*REQUIREMENT*: Rewrite the rows from the line containing "Viewport: 582px width, 251px" through the line containing "(x=168, y=296)", replacing "Schedule" with "Calendar" and leaving everything else unchanged. Omit the pictures from your answer.

*DATA FOR THIS TASK*:

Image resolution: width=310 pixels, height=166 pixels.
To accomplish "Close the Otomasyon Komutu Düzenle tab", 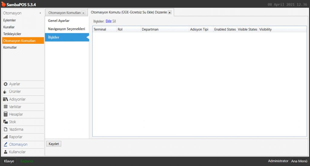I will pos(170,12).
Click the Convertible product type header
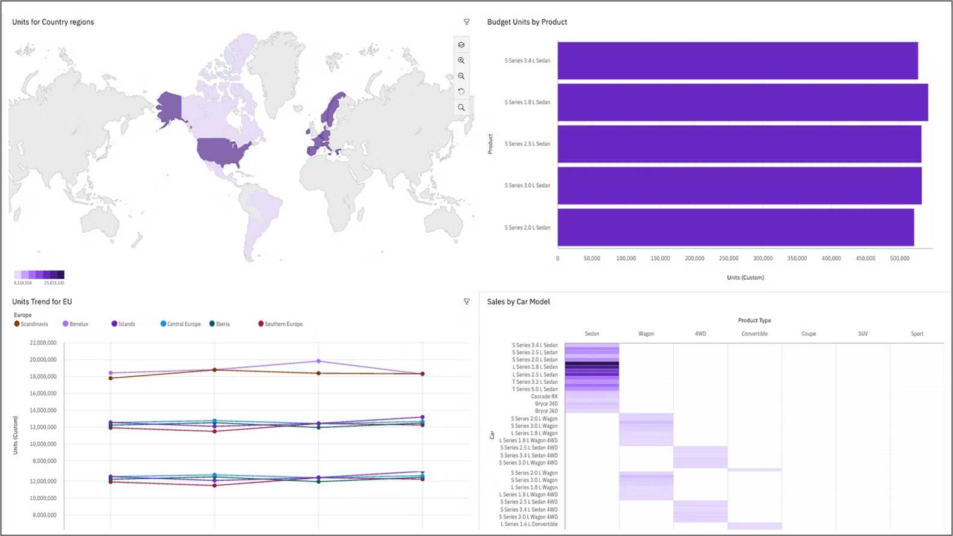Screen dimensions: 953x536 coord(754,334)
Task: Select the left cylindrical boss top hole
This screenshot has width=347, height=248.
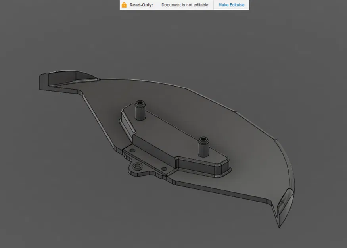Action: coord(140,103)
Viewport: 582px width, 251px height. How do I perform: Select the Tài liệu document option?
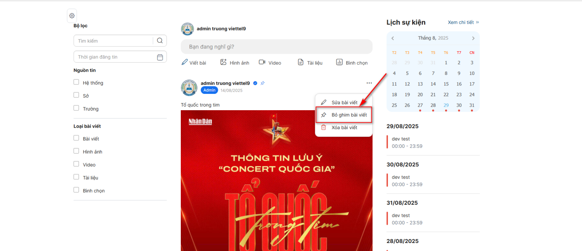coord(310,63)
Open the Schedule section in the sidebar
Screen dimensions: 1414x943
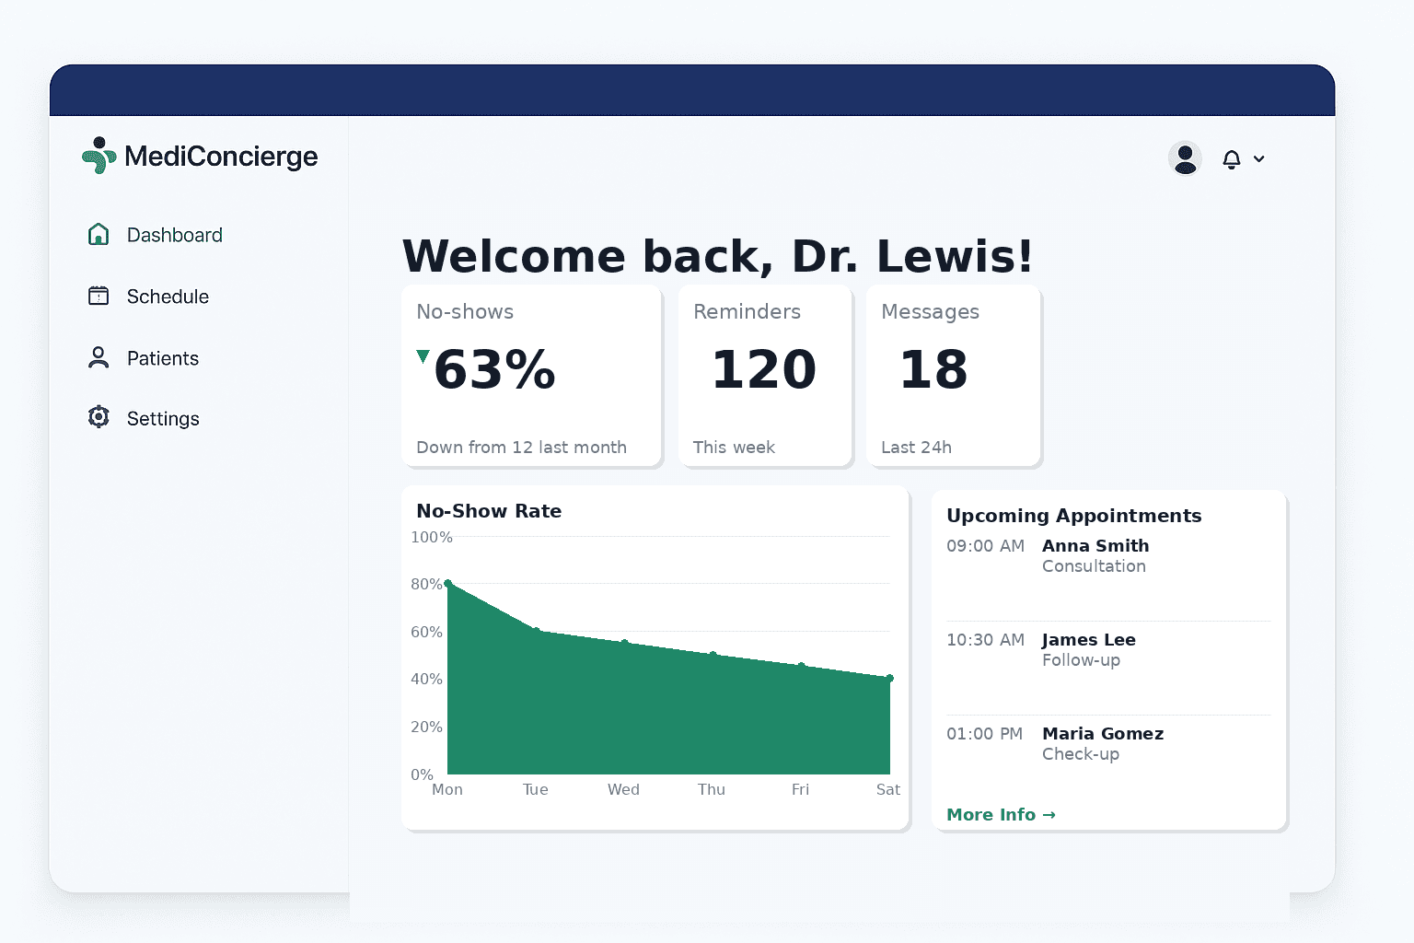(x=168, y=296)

* * *

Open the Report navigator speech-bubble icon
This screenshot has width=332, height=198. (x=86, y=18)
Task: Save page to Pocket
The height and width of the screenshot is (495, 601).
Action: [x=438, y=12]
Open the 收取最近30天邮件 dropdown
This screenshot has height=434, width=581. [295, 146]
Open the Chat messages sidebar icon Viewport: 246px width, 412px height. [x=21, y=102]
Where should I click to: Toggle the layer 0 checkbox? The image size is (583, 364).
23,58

---

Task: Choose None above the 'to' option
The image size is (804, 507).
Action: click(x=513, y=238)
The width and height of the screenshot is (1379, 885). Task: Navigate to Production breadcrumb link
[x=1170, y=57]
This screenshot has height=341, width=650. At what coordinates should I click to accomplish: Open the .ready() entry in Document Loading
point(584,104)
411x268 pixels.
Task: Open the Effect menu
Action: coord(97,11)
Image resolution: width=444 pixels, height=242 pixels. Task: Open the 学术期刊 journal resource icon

*THE RESPONSE*:
Viewport: 582px width, 251px height. How do I perform: Select the Tài liệu document option?
coord(310,63)
Open the Calendar section in the sidebar
Screen dimensions: 1414x943
(x=168, y=296)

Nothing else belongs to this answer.